A indústria móvel global, apesar de ter reduzido suas emissões operacionais em 13% entre 2019 e 2024, precisa acelerar o acesso a energias renováveis para atingir as metas de Net Zero até 2050. É o que aponta o relatório 'Mobile Net Zero 2026: State of the Industry on Climate Action' da GSMA, divulgado em meados de julho de 2026, que contextualiza a necessidade de governos criarem um ambiente político favorável ao investimento em renováveis e à modernização da rede elétrica. No Brasil, operadoras de telefonia, empresas de torres e data centers navegam por um cenário regulatório em transformação, com oportunidades e desafios para a descarbonização.
A Lei nº 15.269/2025 estabeleceu um cronograma para a abertura do Ambiente de Contratação Livre (ACL), permitindo que consumidores comerciais e industriais com demanda contratada entre 100 kW e 500 kW migrem para o mercado livre no segundo semestre de 2026. Essa medida representa uma oportunidade direta para a indústria móvel contratar energia renovável, alinhando-se à demanda da GSMA. Além disso, a ANEEL concluiu em junho de 2026 a Consulta Pública nº 39/2023 e publicou Resoluções Normativas que definem requisitos para Sistemas de Armazenamento de Energia (SAE), com os primeiros Leilões de Reserva de Capacidade (LRCAP) para baterias previstos para dezembro de 2026, com início de suprimento em agosto de 2028. Esses sistemas podem otimizar o uso de renováveis e aumentar a resiliência da rede, mitigando o crescente curtailment.

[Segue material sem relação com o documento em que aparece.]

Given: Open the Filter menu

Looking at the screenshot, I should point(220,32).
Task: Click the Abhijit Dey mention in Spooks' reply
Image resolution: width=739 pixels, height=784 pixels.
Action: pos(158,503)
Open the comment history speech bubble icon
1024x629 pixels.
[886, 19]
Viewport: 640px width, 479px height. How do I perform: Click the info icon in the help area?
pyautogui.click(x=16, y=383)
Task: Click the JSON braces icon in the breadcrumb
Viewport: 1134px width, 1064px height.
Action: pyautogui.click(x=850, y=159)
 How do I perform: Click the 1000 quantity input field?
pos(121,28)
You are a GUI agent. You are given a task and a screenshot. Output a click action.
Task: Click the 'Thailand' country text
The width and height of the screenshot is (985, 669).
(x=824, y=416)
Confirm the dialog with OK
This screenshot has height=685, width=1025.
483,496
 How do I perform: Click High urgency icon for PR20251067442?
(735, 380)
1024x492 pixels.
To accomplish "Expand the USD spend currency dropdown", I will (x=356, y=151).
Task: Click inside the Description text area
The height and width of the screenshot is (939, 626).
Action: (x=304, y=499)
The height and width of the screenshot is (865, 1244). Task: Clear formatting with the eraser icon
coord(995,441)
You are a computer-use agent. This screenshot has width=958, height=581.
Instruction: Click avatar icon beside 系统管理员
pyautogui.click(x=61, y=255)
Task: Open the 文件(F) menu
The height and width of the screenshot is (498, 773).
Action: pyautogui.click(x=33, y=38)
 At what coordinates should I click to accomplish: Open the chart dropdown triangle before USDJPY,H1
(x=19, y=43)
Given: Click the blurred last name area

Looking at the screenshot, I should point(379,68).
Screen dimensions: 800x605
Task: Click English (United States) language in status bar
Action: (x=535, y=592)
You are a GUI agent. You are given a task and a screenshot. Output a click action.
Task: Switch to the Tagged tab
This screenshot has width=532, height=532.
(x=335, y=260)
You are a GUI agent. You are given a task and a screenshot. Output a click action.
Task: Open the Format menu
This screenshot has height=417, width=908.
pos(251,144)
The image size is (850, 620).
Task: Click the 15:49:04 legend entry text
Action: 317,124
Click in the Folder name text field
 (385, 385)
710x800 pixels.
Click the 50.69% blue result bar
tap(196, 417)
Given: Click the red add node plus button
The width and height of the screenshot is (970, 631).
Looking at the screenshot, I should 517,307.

Contudo, a mesma Lei nº 15.269/2025, com decisão da ANEEL em junho de 2026, remodelou o regime de autoprodução de energia elétrica por equiparação, exigindo que o consumidor possua demanda contratada agregada de, no mínimo, 30.000 kW, composta por unidades de consumo com demanda individual igual ou superior a 3.000 kW cada. Essas regras mais rígidas podem restringir a flexibilidade para empresas com unidades de menor porte que buscam gerar sua própria energia. Adicionalmente, o setor elétrico brasileiro enfrenta desafios de custos e liquidez, com a tarifa de transmissão (TUST) projetando um acréscimo médio de 12% em alguns casos em 2026, e o Tribunal de Contas da União (TCU) recomendando a revisão de isenções de encargos setoriais para autoprodutores equiparados. A crise de liquidez e a volatilidade do PLD no mercado livre também representam um risco para novos migrantes.